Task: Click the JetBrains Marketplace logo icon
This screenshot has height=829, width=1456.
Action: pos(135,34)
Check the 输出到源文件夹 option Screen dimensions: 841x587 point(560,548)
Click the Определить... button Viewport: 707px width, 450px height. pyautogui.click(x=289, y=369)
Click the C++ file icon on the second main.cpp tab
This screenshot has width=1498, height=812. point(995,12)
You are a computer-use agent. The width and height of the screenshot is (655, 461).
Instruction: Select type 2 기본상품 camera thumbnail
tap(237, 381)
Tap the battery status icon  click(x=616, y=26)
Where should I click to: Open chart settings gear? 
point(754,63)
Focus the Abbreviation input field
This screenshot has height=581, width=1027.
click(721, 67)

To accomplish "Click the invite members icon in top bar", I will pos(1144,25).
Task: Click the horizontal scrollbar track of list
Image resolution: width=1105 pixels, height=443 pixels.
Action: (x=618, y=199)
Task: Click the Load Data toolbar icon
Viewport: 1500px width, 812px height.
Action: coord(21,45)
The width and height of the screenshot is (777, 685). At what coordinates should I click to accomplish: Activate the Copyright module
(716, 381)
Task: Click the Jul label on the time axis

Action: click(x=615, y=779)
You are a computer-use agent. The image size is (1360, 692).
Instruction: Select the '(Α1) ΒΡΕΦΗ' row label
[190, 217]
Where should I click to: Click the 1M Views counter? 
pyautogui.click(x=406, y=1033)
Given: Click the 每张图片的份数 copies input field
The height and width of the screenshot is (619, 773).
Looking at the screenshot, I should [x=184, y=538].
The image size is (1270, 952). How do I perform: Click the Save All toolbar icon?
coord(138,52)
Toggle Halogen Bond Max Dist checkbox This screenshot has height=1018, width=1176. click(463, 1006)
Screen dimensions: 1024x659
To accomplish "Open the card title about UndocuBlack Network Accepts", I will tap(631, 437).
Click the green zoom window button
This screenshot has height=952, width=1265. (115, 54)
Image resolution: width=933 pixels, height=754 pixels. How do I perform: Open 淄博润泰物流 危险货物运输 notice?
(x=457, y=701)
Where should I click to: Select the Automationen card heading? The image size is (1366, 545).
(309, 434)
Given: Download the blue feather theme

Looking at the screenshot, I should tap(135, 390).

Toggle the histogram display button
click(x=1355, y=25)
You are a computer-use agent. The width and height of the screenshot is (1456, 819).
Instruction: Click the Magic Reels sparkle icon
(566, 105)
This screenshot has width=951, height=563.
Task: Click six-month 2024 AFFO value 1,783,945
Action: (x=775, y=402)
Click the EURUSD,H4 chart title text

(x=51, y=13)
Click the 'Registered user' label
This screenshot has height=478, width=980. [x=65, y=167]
☆ ☆ ☆ ☆ ☆ ☆ ☆
#### TASK
Update the stretch of entries from the start through the line containing "Click the Определить...", replacing "option" with "checkbox". Leave everything else unchanged.

#### COMPLETE RESPONSE
Task: Click the JetBrains Marketplace logo icon
This screenshot has height=829, width=1456.
Action: pos(135,34)
Check the 输出到源文件夹 checkbox Screen dimensions: 841x587 point(560,548)
Click the Определить... button Viewport: 707px width, 450px height. pyautogui.click(x=289, y=369)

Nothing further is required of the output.